I would grind the mating surfaces kinda flat, drill and tap for a stud and just screw the two pieces together. Can't really tell from the picture how much meat is there.
 
33. Sometimes you just have to bite the bullet and pay someone who knows what they are doing to fix something. That is what I would do .
 
Last edited:
33. Well, mystery solved. It isn't reversible. When you said earlier that some of the writing indicated it was a multi-speed motor, I thought you were talking about hand writing. And knowing that there is no good reason to put a multi-speed motor on an Atlas lathe that already has 16 speeds, I made a false assumption.
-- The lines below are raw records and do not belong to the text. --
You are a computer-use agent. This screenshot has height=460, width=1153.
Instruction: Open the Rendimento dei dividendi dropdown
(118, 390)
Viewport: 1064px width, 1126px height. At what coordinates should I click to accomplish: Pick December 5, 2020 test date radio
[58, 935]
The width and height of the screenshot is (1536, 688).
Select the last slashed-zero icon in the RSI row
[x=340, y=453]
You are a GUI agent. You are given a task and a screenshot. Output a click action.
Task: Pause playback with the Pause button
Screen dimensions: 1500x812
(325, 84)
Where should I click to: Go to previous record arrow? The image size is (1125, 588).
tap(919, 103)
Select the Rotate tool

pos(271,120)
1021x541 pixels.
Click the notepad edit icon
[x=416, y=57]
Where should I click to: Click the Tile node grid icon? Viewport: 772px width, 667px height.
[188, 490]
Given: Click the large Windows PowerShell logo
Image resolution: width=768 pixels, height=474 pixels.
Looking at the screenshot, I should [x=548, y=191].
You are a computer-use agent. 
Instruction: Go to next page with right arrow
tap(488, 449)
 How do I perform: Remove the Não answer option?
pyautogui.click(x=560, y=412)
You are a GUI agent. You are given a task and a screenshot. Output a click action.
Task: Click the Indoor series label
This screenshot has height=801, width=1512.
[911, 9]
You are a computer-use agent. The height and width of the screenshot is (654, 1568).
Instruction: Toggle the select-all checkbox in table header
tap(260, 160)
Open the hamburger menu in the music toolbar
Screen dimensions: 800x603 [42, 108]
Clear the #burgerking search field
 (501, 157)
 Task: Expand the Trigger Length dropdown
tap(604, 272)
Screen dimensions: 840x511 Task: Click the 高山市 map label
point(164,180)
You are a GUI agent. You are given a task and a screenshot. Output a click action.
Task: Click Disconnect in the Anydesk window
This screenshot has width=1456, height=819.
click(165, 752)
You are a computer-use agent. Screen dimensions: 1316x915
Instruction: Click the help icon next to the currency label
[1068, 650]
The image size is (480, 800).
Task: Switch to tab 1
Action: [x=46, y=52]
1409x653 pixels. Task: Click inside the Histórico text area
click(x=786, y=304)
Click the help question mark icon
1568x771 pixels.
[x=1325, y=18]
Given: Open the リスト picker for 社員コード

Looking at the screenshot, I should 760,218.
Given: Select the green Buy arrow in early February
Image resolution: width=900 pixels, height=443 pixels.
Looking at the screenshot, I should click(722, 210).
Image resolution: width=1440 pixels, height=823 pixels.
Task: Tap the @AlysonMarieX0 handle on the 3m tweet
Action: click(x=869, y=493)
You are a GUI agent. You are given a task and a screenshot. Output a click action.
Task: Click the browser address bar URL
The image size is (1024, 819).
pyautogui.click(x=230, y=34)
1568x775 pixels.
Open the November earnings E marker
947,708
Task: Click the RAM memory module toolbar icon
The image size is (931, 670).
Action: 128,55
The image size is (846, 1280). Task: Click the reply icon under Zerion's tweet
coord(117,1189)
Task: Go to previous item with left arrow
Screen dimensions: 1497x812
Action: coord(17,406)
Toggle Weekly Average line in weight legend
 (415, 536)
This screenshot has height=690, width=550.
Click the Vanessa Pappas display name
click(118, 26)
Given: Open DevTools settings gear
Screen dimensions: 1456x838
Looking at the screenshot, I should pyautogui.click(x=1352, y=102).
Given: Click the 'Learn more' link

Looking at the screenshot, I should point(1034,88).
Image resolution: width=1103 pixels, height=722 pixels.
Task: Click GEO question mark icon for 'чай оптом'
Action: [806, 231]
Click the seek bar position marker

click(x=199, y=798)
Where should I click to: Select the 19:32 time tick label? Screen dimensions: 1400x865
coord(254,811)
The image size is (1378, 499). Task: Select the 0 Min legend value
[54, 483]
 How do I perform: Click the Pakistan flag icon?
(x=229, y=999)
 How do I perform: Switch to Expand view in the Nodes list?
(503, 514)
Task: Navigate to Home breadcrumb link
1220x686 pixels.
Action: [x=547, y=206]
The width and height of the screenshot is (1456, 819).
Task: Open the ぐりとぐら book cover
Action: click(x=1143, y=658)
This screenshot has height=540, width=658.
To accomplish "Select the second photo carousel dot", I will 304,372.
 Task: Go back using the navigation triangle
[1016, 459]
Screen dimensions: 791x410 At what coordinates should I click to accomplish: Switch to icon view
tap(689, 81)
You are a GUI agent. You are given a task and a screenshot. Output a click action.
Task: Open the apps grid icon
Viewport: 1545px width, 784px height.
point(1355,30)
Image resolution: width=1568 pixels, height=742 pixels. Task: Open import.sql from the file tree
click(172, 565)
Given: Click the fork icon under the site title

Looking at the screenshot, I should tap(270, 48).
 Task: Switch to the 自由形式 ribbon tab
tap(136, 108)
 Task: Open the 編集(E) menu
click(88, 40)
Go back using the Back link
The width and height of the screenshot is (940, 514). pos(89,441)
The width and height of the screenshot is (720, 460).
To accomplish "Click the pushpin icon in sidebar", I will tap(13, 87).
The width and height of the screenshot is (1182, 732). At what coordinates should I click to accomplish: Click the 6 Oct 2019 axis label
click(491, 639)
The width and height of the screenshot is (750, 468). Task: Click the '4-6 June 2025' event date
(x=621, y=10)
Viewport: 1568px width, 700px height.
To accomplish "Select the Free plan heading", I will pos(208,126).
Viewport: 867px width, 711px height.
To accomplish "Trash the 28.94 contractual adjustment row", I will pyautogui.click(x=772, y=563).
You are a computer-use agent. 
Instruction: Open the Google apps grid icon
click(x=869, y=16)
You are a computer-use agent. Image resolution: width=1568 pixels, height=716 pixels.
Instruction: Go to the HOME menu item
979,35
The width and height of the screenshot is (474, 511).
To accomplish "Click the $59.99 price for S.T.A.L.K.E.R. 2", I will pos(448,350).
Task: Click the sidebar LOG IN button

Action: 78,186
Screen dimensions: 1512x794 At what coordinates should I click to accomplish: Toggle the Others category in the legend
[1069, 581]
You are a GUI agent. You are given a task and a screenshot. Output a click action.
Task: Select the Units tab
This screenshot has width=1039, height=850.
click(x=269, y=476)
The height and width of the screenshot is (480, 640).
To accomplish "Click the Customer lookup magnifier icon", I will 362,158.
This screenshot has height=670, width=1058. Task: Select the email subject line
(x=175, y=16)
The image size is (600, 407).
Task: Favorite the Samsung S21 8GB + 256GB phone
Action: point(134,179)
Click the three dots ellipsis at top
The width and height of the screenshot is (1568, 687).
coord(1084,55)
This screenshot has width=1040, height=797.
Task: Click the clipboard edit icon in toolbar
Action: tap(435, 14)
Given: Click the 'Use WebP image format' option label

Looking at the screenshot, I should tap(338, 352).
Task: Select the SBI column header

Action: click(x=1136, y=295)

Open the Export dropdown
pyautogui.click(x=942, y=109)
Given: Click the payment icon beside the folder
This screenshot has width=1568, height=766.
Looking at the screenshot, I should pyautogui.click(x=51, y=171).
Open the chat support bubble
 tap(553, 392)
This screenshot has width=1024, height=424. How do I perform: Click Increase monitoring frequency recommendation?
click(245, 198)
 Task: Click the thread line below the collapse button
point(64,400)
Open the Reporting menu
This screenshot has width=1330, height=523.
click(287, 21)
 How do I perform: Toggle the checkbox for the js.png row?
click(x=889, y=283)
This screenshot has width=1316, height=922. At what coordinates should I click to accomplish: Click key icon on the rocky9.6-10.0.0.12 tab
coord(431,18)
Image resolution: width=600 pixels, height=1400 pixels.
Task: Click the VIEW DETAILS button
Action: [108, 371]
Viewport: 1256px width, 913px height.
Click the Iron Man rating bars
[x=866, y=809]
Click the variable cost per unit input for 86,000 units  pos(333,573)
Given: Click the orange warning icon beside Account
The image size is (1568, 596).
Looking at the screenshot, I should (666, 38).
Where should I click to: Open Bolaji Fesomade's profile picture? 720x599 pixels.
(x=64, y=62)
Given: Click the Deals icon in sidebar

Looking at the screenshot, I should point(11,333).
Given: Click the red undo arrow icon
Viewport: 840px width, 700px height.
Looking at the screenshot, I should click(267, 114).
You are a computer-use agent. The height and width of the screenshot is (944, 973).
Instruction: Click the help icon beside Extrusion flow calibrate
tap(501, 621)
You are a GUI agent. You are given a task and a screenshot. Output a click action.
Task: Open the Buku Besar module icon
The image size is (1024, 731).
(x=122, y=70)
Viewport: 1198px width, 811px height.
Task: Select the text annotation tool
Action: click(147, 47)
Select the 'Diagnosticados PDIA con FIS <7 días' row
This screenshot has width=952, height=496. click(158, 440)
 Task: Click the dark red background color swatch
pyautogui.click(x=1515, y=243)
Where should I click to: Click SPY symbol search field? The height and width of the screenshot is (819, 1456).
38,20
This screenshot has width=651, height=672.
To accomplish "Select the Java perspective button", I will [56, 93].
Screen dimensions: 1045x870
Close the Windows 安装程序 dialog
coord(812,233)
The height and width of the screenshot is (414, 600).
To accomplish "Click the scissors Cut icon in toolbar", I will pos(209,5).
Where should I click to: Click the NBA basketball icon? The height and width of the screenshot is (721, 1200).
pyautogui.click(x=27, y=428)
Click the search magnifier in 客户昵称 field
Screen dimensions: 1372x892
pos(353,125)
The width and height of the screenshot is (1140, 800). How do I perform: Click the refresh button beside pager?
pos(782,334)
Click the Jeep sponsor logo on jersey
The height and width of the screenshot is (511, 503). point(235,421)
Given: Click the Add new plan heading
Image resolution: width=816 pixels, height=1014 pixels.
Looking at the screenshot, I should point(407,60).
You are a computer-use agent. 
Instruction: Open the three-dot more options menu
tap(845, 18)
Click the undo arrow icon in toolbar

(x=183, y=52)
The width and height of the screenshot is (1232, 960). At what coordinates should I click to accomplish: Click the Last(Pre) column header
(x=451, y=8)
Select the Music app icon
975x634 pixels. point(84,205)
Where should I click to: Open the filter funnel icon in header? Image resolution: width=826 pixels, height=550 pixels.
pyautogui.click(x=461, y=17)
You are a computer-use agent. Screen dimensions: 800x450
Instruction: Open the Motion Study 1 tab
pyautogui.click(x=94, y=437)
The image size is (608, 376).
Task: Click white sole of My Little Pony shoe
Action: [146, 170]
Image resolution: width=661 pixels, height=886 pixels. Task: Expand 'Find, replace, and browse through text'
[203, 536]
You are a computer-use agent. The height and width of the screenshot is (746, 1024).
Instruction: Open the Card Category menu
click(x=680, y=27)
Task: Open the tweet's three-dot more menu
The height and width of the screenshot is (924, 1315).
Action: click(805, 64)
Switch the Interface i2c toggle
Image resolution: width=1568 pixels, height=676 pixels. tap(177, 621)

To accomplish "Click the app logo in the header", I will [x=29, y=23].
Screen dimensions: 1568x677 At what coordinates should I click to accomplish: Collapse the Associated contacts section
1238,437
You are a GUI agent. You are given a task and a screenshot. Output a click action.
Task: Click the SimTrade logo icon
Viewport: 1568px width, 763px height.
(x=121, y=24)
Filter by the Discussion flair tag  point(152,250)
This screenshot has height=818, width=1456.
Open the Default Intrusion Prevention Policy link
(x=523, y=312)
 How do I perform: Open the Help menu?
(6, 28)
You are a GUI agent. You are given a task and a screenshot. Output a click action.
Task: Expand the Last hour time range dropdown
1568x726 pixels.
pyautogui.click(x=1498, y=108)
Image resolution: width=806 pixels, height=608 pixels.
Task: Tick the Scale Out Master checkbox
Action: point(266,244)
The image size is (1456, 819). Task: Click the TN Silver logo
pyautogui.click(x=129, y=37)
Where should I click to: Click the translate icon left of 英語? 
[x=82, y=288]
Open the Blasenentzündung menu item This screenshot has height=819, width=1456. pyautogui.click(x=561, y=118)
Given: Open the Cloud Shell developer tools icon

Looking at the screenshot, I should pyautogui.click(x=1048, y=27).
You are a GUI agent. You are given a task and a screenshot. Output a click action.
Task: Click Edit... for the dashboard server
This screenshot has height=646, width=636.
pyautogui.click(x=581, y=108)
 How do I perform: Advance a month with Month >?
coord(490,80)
Sorry.

However, I would consider #16 AWG to be too light for the application. And would replace it all with 14 AWG
 
WIRING HARNESS REVISITED
I also posted this particular question in the electrical section. Let me know if that's not okay. I thought it might attract more attention there. I also wanted to put it here for reference.

32. As I was looking at this more closely before putting a new power cord and wiring (#16 AWG) on the lathe, I noticed the wiring from the power cord just hooks up directly to the contacts on the motor. It just hangs there, putting a constant strain on the contacts. It appears the plate that covered this area is missing. I'd like to wire this up so the power cord comes in to some sort of junction box/terminal box, then out to the motor and switch.

In the image, the wire with the red terminal and the white wire at top are from the power cord. The wire hooked to the twist connect is to the switch and the other wires come from the switch. The original owner just used power cord for all the wires, so there are extra wires.

IMG_20190428_104816347.jpg

I thought I might place a household j-box under the motor. I can't just make a plate to cover the wiring area on the motor because the wires and connectors stick up too far.

Does anyone have pictures of what their machine's electrical hook-ups look like I could use for reference? Any suggestions as to what a solution could be? Thanks!

BRACKET REPAIR
33. Looks like I'll need to find a welder. I only hesitate because it's such a small job. I'm going to try and take the part to the industrial area of town and see if cash will convince someone to help me out.